Não é um dever ético alinhar em debates cujos termos estão enviesados à partida. De outra maneira, ficamos rendidos a todos os maioritarismos que a história nos empresta, sabendo o quão desastrosas podem ser as consequências destes. Para um liberal, o recato não será necessariamente irresponsável. Se lhe sobrar dever, será o de contestação dos termos do debate. E começará bem se contestar a sucessiva definição de todo o santo tema como ”civilizacional”. Não é só Graça Fonseca. Todos os debates sobre o clima internacional têm-se enquadrado como civilizacionais e absolutamente determinantes. Os dilemas estratégicos e ideológicos que a direita enfrenta não têm uma dimensão abaixo de metafísica: é tempo de grandes decisões, grandes protagonistas e grandes movimentos históricos.

A liberdade, no entanto, não foi feita para ser defendida à conta da providência de alguns. Já se inventaram, como se continuará a inventar, todos os artifícios possíveis para a limitar em seu nome. É uma ideia irresistível, mas não a devemos confundir com ”libertação”. A liberdade é um estado precioso, precário e normalmente temporário; um intervalo entre ”grandes decisões”, onde nos deixam tempo e espaço para nos dedicarmos às pequenas. Por isso, defendo os ultramontanos, os alienados, os incluídos, os cisgénero, os transgénero, os monogâmicos e os poligâmicos. É o único contexto onde podemos, confortavelmente, compreender cada um destes e outros grupos e, quando nos forem antipáticos, tolerá-los. Ela perde-se sim, quando estes se tornam em instrumentos políticos na cauda de movimentos profundos e ”transformadores”. Perde-se sim, no meio da jacobinice que sempre infectou a esquerda e agora alguma direita, sedenta de colocar as suas revisões da história à cabeça do Estado. Foi sim, em liberdade, que vimos o mundo crescer em prosperidade e diminuir em distância, que vimos modos de vida a multiplicar-se e a coexistir e vimos democracias surgirem e consolidar-se.
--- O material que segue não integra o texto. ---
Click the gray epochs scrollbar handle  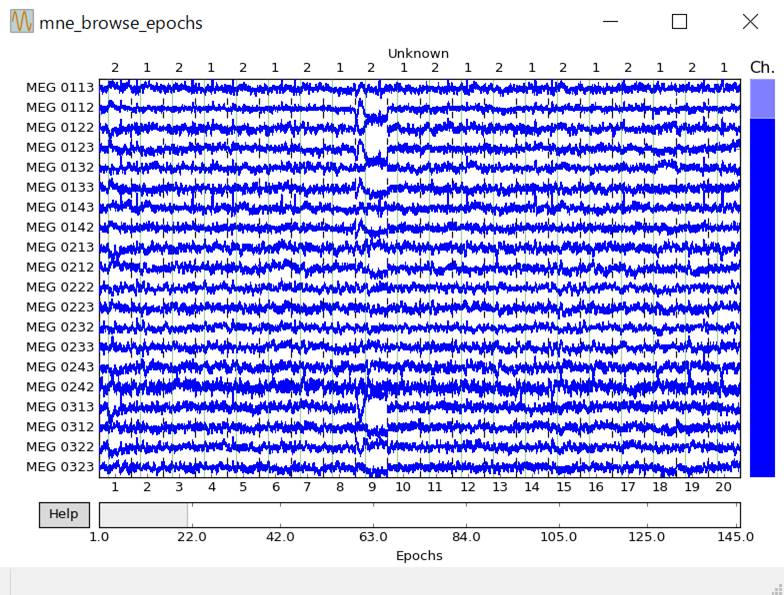(143, 515)
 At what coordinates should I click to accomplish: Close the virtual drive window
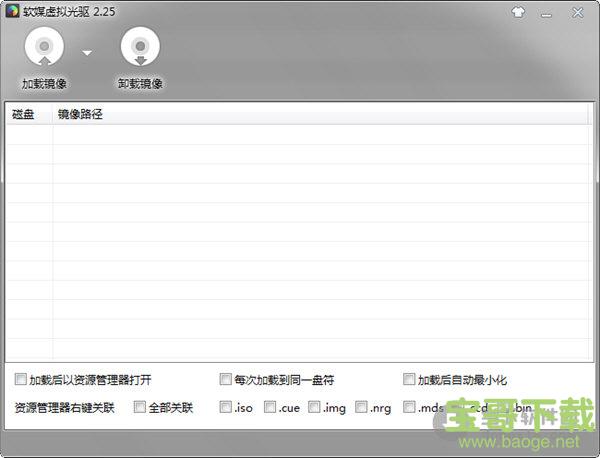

O sistema não é mau de todo não só porque permite uns e outros conviverem, mas porque me permite a mim duvidar sem medo de ser desleal às concepções favoritas da minha comunidade, do meu grupo ou do meu Estado. Defender e proteger esta liberdade da embriaguez da esquerda e de quem a imita também não basta. Ela não deixa de ser um projecto aspiracional e sempre promissor. É muito mais do que as caricaturas que se compram à esquerda e nalguns jornais arregimentados. É fonte de prosperidade e, surpresa, de ”civilização”.

Finalmente, devo dizer que desconfio de quem clama aceder à realidade apesar de todas as ideologias, sistemas de pensamento ou preconceitos de outra ordem qualquer. Desconfio de quem já entendeu isto tudo, de quem sabe para onde isto vai e de quem sabe como levar isto para lá. Naturalmente, desconfio de mim mesmo. Na dúvida, escolho a liberdade e deixo a irresponsabilidade para quem procura ”grandes decisões” – para quem procura, por fim, delegar num herói qualquer a persecução do Bem. Para isso serve uma ideologia qualquer. E a liberdade não paira aí.